**TASK DESCRIPTION**
Update the data below by changing every "screenshot" to "image" and keeping everything else the same. Leave the pictures out of your answer.

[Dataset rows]
◇ ◇ ◇

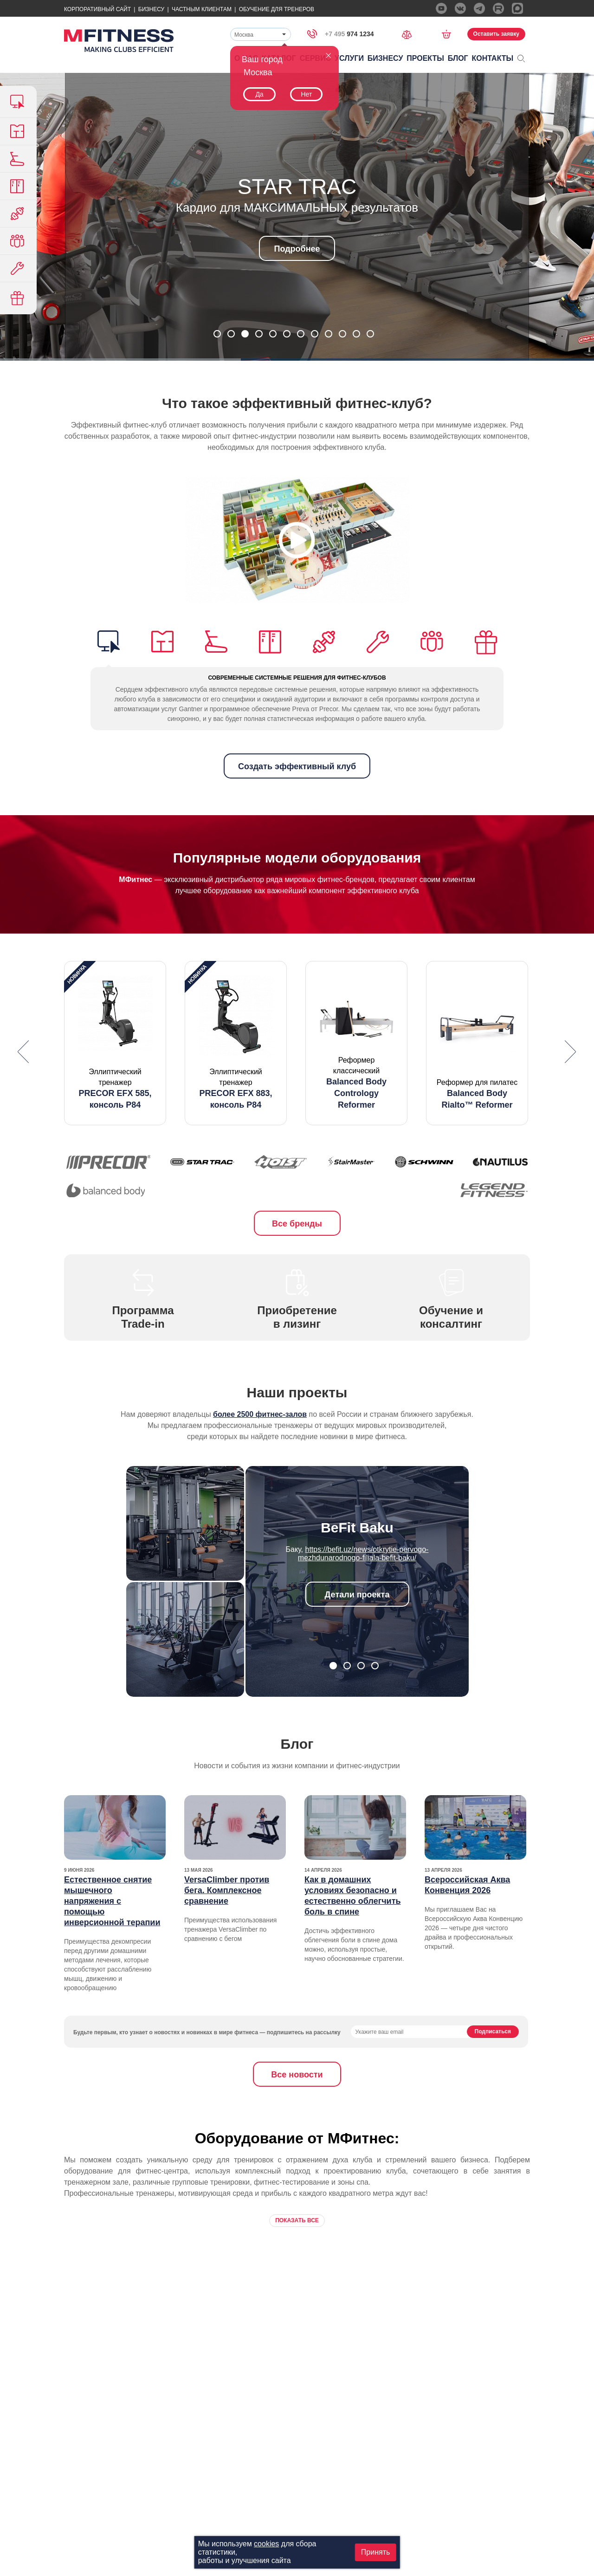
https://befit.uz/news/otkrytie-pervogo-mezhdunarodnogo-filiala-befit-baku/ (363, 1553)
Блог (458, 58)
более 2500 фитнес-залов (260, 1414)
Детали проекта (357, 1594)
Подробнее (297, 248)
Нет (306, 94)
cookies (266, 2544)
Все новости (297, 2074)
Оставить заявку (496, 34)
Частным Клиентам (202, 9)
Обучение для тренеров (276, 9)
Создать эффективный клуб (297, 766)
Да (259, 94)
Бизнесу (151, 9)
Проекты (425, 58)
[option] (115, 1043)
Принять (375, 2552)
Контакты (493, 58)
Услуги (349, 58)
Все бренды (297, 1223)
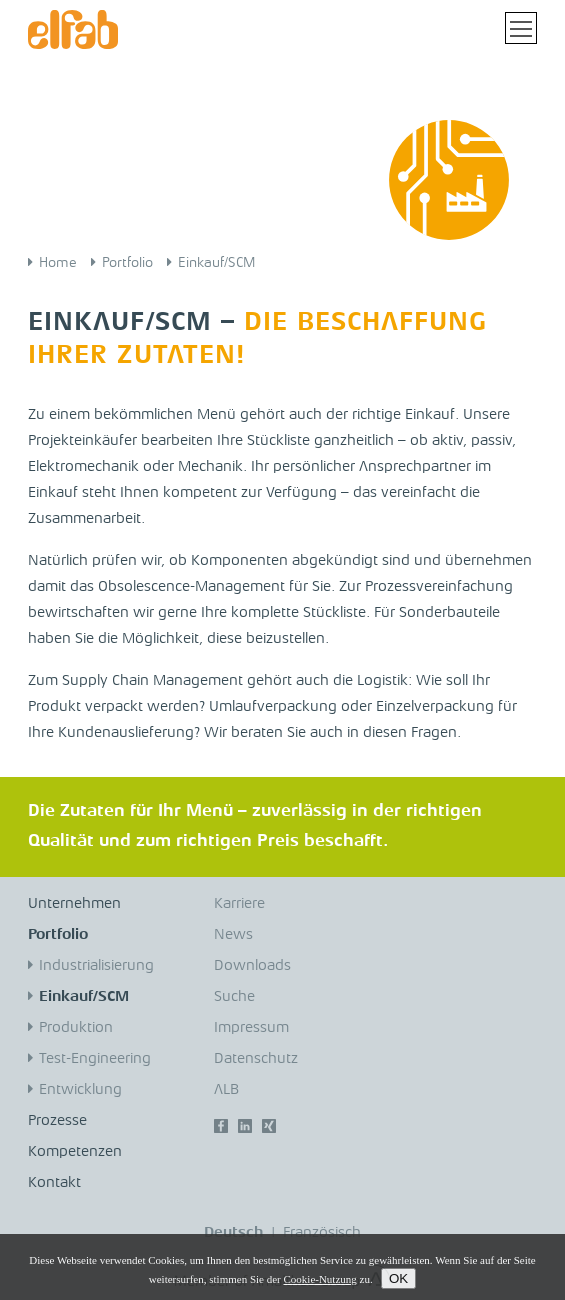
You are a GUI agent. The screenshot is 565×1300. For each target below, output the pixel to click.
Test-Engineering (95, 1059)
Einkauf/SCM (216, 263)
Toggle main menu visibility (523, 22)
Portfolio (127, 263)
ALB (226, 1090)
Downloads (252, 966)
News (233, 935)
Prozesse (57, 1121)
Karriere (239, 904)
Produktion (76, 1028)
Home (58, 263)
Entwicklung (80, 1090)
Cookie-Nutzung (319, 1279)
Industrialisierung (96, 966)
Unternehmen (74, 904)
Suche (234, 997)
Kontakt (54, 1183)
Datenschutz (256, 1059)
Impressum (251, 1028)
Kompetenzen (75, 1152)
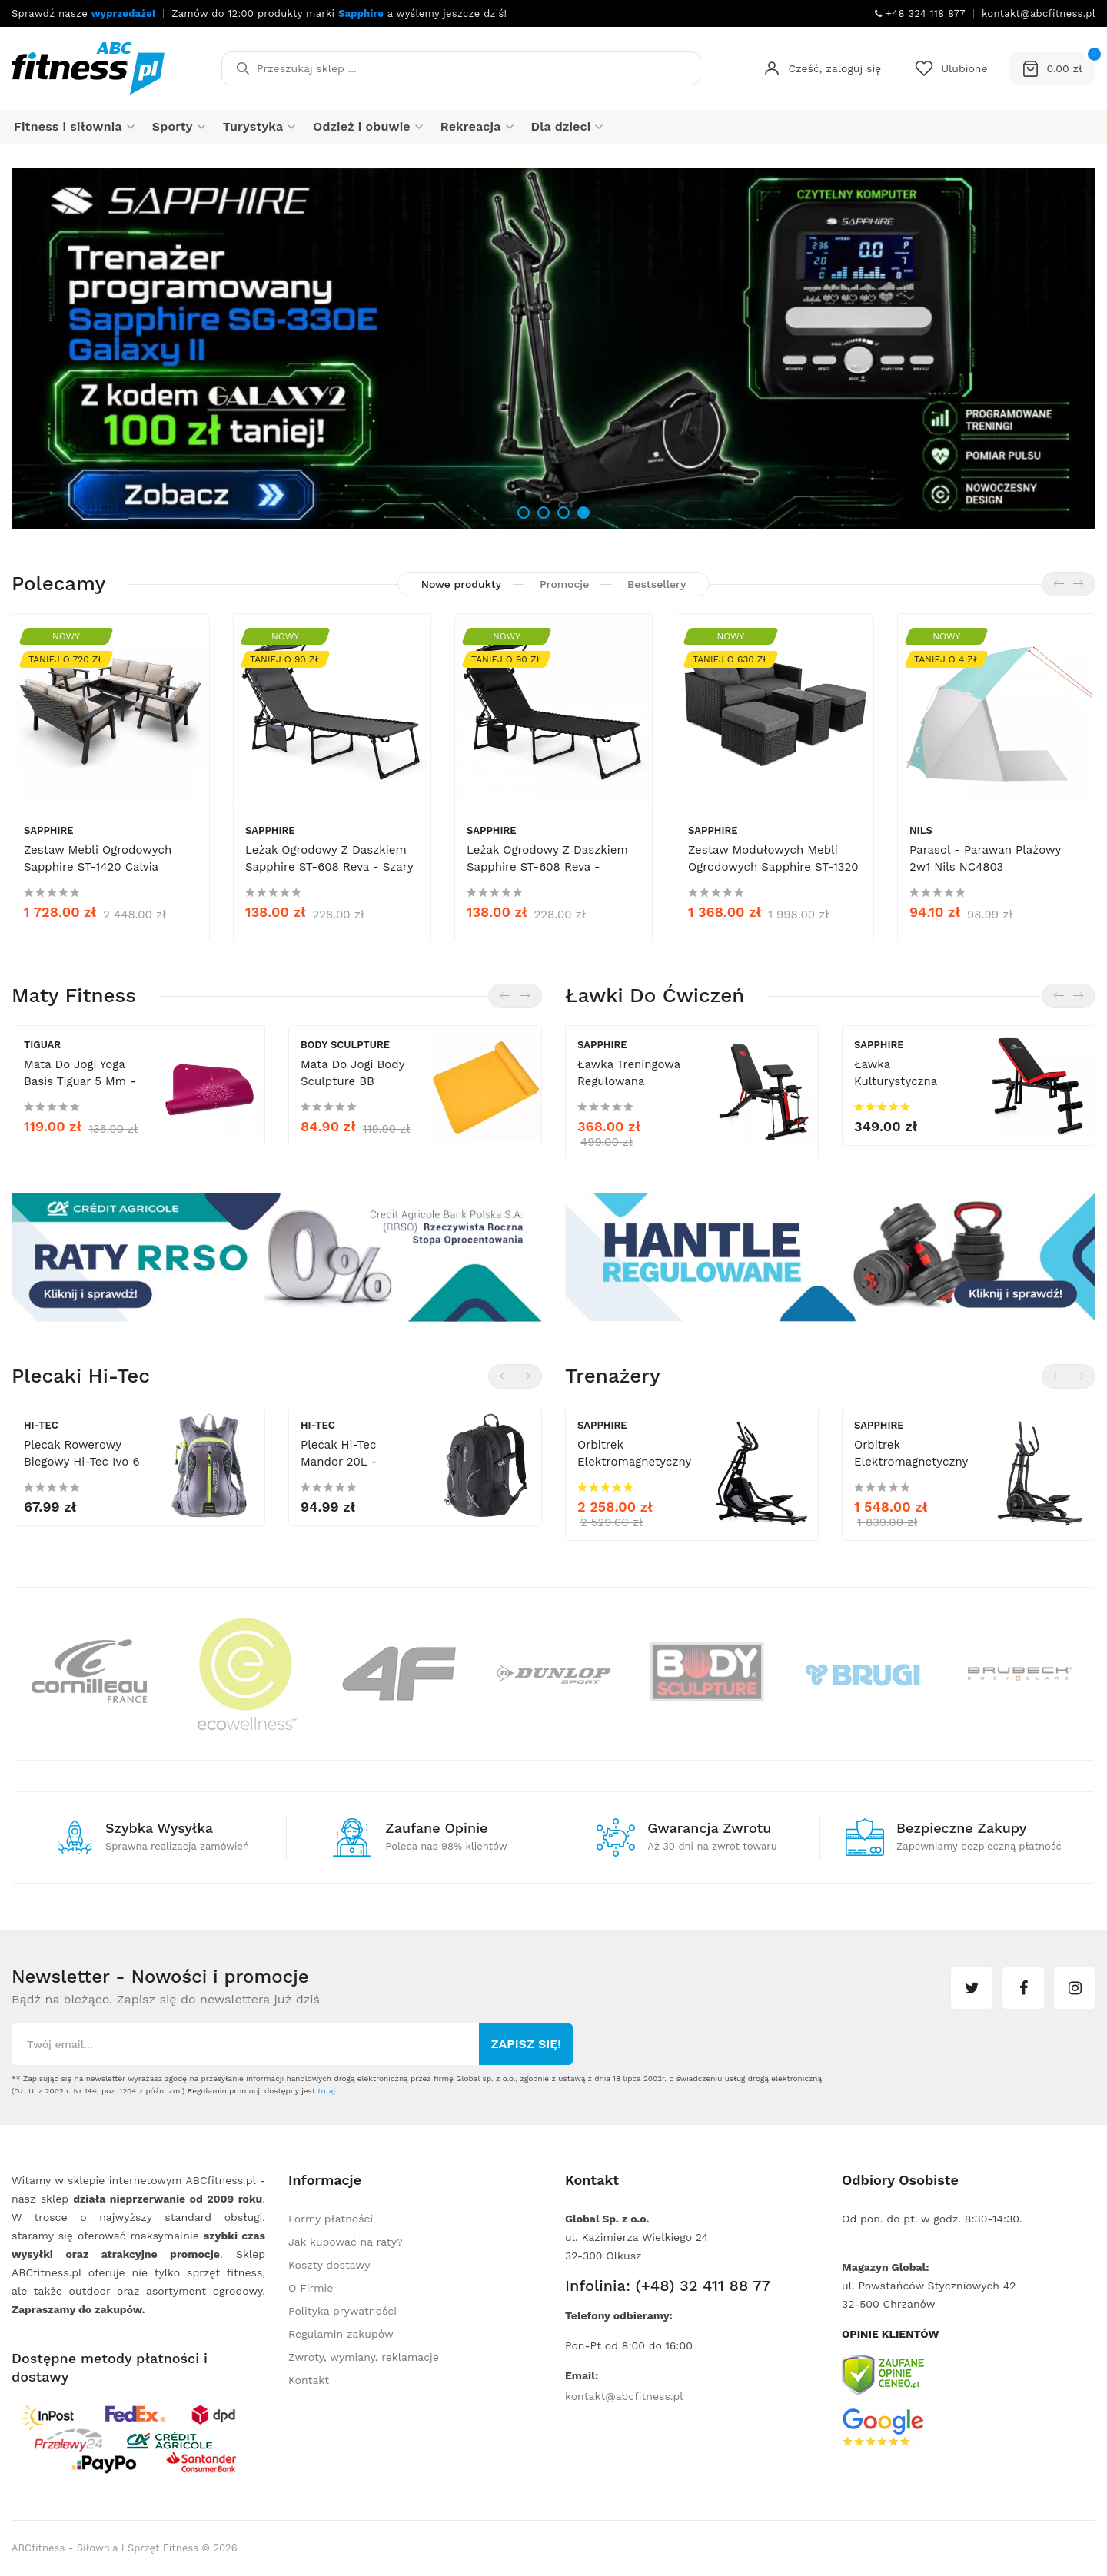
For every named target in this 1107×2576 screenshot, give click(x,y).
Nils (920, 830)
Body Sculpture (345, 1045)
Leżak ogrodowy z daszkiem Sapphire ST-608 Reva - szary (329, 858)
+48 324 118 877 (920, 13)
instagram (1074, 1988)
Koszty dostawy (329, 2265)
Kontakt (308, 2380)
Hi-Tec (41, 1425)
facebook (1023, 1988)
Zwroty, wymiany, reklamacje (363, 2357)
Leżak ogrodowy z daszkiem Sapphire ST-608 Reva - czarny (547, 867)
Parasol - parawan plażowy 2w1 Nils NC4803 (985, 858)
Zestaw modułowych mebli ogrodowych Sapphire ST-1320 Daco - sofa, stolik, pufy (773, 867)
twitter (971, 1988)
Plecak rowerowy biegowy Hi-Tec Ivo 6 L (82, 1462)
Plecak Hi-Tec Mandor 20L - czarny (339, 1462)
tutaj (326, 2090)
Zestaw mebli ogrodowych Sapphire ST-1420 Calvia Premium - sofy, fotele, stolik (108, 867)
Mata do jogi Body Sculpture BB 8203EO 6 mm (352, 1081)
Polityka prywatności (342, 2311)
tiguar (42, 1045)
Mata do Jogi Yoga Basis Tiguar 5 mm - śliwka (80, 1081)
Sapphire (49, 830)
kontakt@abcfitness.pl (624, 2396)
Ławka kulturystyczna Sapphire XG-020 (901, 1081)
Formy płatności (330, 2219)
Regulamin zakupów (341, 2334)
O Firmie (310, 2288)
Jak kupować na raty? (345, 2242)
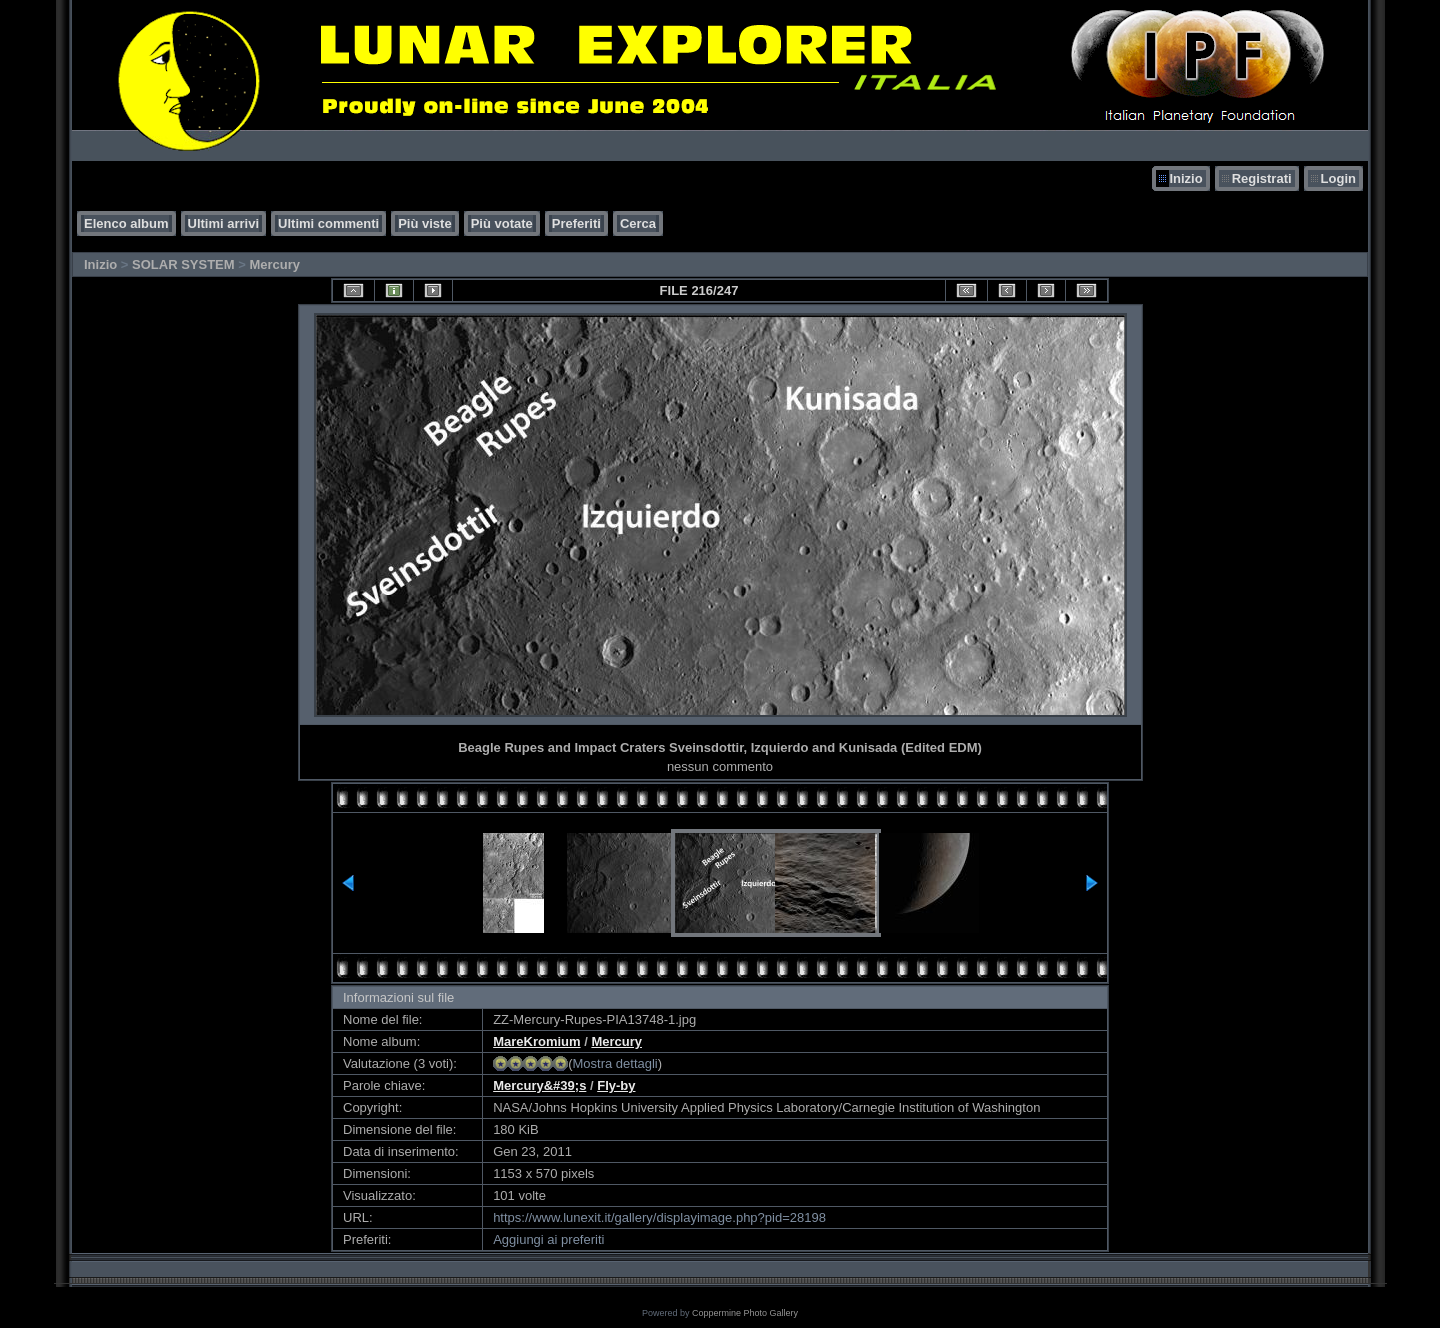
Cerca (638, 223)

◇ ◇ ◇

**THE REPLY**
https://befit.uz/news/otkrytie-pervogo-mezhdunarodnogo-filiala-befit-baku/ (363, 1553)
Блог (458, 58)
более 2500 фитнес-залов (260, 1414)
Детали проекта (357, 1594)
Подробнее (297, 248)
Нет (306, 94)
cookies (266, 2544)
Все новости (297, 2074)
Оставить заявку (496, 34)
Частным Клиентам (202, 9)
Обучение для тренеров (276, 9)
Создать эффективный клуб (297, 766)
Да (259, 94)
Бизнесу (151, 9)
Проекты (425, 58)
[option] (115, 1043)
Принять (375, 2552)
Контакты (493, 58)
Услуги (349, 58)
Все бренды (297, 1223)
You are a GUI agent. The image is 565×1300. For each target below, output the pixel to click.
Test-Engineering (95, 1059)
Einkauf/SCM (216, 263)
Toggle main menu visibility (523, 22)
Portfolio (127, 263)
ALB (226, 1090)
Downloads (252, 966)
News (233, 935)
Prozesse (57, 1121)
Karriere (239, 904)
Produktion (76, 1028)
Home (58, 263)
Entwicklung (80, 1090)
Cookie-Nutzung (319, 1279)
Industrialisierung (96, 966)
Unternehmen (74, 904)
Suche (234, 997)
Kontakt (54, 1183)
Datenschutz (256, 1059)
Impressum (251, 1028)
Kompetenzen (75, 1152)
For every named target in this 1107×2576 image, give click(x,y).
Nils (920, 830)
Body Sculpture (345, 1045)
Leżak ogrodowy z daszkiem Sapphire ST-608 Reva - szary (329, 858)
+48 324 118 877 (920, 13)
instagram (1074, 1988)
Koszty dostawy (329, 2265)
Kontakt (308, 2380)
Hi-Tec (41, 1425)
facebook (1023, 1988)
Zwroty, wymiany, reklamacje (363, 2357)
Leżak ogrodowy z daszkiem Sapphire ST-608 Reva - czarny (547, 867)
Parasol - parawan plażowy 2w1 Nils NC4803 (985, 858)
Zestaw modułowych mebli ogrodowych Sapphire ST-1320 Daco - sofa, stolik, pufy (773, 867)
twitter (971, 1988)
Plecak rowerowy biegowy Hi-Tec Ivo 6 L (82, 1462)
Plecak Hi-Tec Mandor 20L - czarny (339, 1462)
tutaj (326, 2090)
Zestaw mebli ogrodowych Sapphire ST-1420 Calvia Premium - sofy, fotele, stolik (108, 867)
Mata do jogi Body Sculpture BB 8203EO 6 mm (352, 1081)
Polityka prywatności (342, 2311)
tiguar (42, 1045)
Mata do Jogi Yoga Basis Tiguar 5 mm - śliwka (80, 1081)
Sapphire (49, 830)
kontakt@abcfitness.pl (624, 2396)
Ławka kulturystyczna Sapphire XG-020 (901, 1081)
Formy płatności (330, 2219)
Regulamin zakupów (341, 2334)
O Firmie (310, 2288)
Jak kupować na raty? (345, 2242)
Cerca (638, 223)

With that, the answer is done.